NOTE: Here is an update of a blog post from Friday, about Hannah Sawyer’s reporting later Friday and into Saturday on the bombing in Boston:

Hannah Sawyer, a journalist on the Night News and Digital desk, was going to be on vacation in Boston this weekend. After the tragedy at the marathon, she offered to help Digital First journalists stationed in Boston with whatever they needed today, Friday. So last night, before the search started, she hit the road. By the time she arrived this morning, with really no sleep, the manhunt was fully underway. She has been helping gather some of the information about what is going on. Here are some of her tweets:

About 7 a.m. Watertown on lockdown. At Watertown mall.

About 7 a.m.: Some people still on streets despite police order to stay inside.

About 11:25: UMass Dartmouth in process of controlled evacuation of campus: 

About 11:30 a.m.:  Police processing CRV: 

In the afternoon, Sawyer and her editors at DFM agreed that she should go get some -much-needed rest and to be on call if anything happened. In the early evening, as the heat was picking up, she re-deployed herself to Watertown as the suspect was being pinned down by police. She worked with other DFM reporters to get as much information as possible through the arrest and into the celebration. Initially, the DFM story included her contributions.

On Saturday, she was back to work, walking the streets of downtown Boston, trying to see if Bostonians were finding some sense of normalcy. Here is the story she filed from the field:

Boston returning to normal after marathon bombing suspect’s capture

BOSTON – A day after a firefight, lockdown and manhunt for a terror suspect, city residents did their best to return to normalcy.

An actor in colonial garb guided a pair of tourists past an armored vehicle and a cluster of armed officers Saturday in the Boston Common, where one officer said police presence still was being stepped up citywide.

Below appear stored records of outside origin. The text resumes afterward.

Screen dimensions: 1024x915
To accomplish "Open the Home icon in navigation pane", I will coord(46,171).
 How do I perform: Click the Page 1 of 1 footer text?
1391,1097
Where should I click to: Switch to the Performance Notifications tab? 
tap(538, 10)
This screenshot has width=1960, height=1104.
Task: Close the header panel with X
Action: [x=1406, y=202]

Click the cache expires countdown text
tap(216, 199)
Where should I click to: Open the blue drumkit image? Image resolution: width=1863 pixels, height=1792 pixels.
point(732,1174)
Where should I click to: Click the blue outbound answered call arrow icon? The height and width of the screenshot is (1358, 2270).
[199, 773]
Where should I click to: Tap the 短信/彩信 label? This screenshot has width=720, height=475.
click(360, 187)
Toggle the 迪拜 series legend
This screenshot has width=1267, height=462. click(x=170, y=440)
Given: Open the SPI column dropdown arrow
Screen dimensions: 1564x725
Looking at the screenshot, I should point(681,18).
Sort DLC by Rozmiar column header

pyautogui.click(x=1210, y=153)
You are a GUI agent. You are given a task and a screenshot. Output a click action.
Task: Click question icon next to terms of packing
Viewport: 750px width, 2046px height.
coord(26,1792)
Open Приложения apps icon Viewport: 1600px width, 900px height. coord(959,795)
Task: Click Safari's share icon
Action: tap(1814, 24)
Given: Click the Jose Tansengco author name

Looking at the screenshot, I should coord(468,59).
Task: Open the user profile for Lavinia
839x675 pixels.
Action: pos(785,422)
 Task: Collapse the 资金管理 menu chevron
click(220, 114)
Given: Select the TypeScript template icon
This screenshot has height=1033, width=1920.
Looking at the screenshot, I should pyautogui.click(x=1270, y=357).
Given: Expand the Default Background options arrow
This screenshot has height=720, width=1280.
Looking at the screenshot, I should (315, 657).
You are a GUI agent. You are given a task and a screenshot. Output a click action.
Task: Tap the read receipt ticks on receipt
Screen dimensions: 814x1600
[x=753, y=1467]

South Station, which serves subway, Amtrak and bus passengers, was evacuated and searched briefly by a bomb squad at about noon. Police responded to a report of a suspicious package in a building next door, a transit official said. The scene was cleared, and the station returned to full service.
Annie Le, who was traveling to Worcester, Mass., said she was not nervous about traveling, but officials told passengers to keep identification on them at all times and to tag all baggage.
Armed law enforcement officials were posted on train platforms as tourists made their way back into the city.
Myron Blanchard, a T-shirt vendor in Downtown Crossing, was back in business Saturday morning.
“It’s a good sign,” he said. “Everyone’s just getting back to normal.”
Blanchard said he was hoping to recoup losses sustained Friday during the lockdown.
Shawn Gear, a food vendor, also was happy to get back to work.
“I didn’t get paid (Friday),” said Gear, who earns an hourly wage. “There’s no way I’m going to be able to make that up.”
Duck boats were back in operation, and fans made their way to Boston Garden for Saturday’s Bruins NHL hockey game as professional sports resumed after being canceled Friday because of the citywide lockdown.
Tom Corazzini of Lexington, Mass., searched for an open bar before the Bruins game. It was a “party atmosphere” last night, he said. Corazzini wore a Bruins jersey and an American flag draped around his shoulders.
Bostonians were anxious for justice to be served. Some said they were happy that Dzhokhar Tsarnaev was captured alive. Gear said he “would have liked to see it go the other way.”
Highway signs along the Massachusetts Turnpike flashed messages of gratitude. “Thank you all,” they read. “We are Boston strong.”
“Pride, a lot of pride,” Neil Goslin, a Boston resident, said in explaining the “Boston strong” slogan, which has become a rallying cry. “This is our town.”